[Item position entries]
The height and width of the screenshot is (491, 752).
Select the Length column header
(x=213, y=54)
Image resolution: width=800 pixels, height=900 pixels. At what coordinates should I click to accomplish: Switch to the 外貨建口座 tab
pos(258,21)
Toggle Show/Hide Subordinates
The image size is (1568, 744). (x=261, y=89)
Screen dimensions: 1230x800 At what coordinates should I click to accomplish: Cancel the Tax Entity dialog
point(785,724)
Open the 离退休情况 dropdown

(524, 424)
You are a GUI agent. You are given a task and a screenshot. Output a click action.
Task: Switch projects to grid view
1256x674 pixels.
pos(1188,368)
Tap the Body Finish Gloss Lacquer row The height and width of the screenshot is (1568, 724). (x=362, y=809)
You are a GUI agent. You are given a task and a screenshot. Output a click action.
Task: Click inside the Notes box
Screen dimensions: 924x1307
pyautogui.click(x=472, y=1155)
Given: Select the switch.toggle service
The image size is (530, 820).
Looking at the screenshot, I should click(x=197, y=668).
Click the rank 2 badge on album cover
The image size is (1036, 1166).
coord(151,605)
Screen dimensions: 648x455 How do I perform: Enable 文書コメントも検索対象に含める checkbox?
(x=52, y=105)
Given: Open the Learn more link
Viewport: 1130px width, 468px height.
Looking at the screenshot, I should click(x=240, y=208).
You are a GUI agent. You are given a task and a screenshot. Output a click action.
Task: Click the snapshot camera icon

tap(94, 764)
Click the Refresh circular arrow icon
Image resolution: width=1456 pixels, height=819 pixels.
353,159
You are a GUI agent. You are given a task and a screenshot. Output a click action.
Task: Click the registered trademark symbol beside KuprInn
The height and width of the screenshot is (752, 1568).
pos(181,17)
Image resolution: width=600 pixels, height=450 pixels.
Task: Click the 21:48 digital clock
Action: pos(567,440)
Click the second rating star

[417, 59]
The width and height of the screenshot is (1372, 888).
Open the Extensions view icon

Stated task: Copy out every one of the records above, line for line, without changing anything.

Answer in full:
The height and width of the screenshot is (491, 752).
Select the Length column header
(x=213, y=54)
Image resolution: width=800 pixels, height=900 pixels. At what coordinates should I click to accomplish: Switch to the 外貨建口座 tab
pos(258,21)
Toggle Show/Hide Subordinates
The image size is (1568, 744). (x=261, y=89)
Screen dimensions: 1230x800 At what coordinates should I click to accomplish: Cancel the Tax Entity dialog
point(785,724)
Open the 离退休情况 dropdown

(524, 424)
You are a GUI agent. You are given a task and a screenshot. Output a click action.
Task: Switch projects to grid view
1256x674 pixels.
pos(1188,368)
Tap the Body Finish Gloss Lacquer row The height and width of the screenshot is (1568, 724). (x=362, y=809)
You are a GUI agent. You are given a task and a screenshot. Output a click action.
Task: Click inside the Notes box
Screen dimensions: 924x1307
pyautogui.click(x=472, y=1155)
Given: Select the switch.toggle service
The image size is (530, 820).
Looking at the screenshot, I should click(x=197, y=668).
Click the rank 2 badge on album cover
The image size is (1036, 1166).
coord(151,605)
Screen dimensions: 648x455 How do I perform: Enable 文書コメントも検索対象に含める checkbox?
(x=52, y=105)
Given: Open the Learn more link
Viewport: 1130px width, 468px height.
Looking at the screenshot, I should click(x=240, y=208).
You are a GUI agent. You are given a task and a screenshot. Output a click action.
Task: Click the snapshot camera icon

tap(94, 764)
Click the Refresh circular arrow icon
Image resolution: width=1456 pixels, height=819 pixels.
353,159
You are a GUI agent. You are given a task and a screenshot. Output a click action.
Task: Click the registered trademark symbol beside KuprInn
The height and width of the screenshot is (752, 1568).
pos(181,17)
Image resolution: width=600 pixels, height=450 pixels.
Task: Click the 21:48 digital clock
Action: pos(567,440)
Click the second rating star

[417, 59]
The width and height of the screenshot is (1372, 888).
Open the Extensions view icon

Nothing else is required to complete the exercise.